§ BRIEF:
Report each line from the data below that holds the word "pixels".

§ INPUT:
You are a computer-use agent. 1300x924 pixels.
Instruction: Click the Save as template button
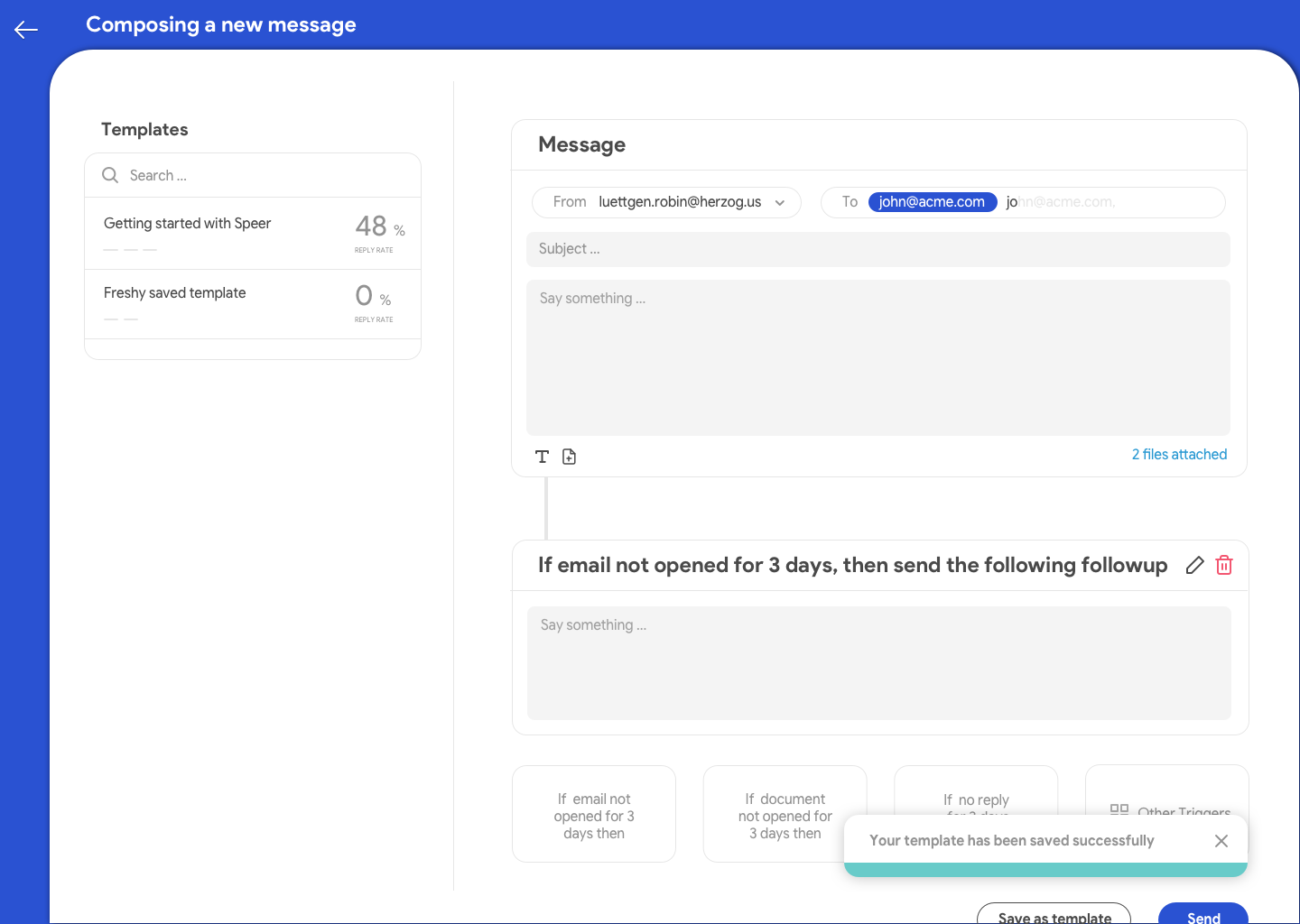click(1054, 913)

...

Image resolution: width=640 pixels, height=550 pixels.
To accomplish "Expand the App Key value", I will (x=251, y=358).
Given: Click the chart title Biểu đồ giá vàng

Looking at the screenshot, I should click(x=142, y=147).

§ EXERCISE RESPONSE:
You are a computer-use agent. 1300x924 pixels.
Image resolution: width=640 pixels, height=550 pixels.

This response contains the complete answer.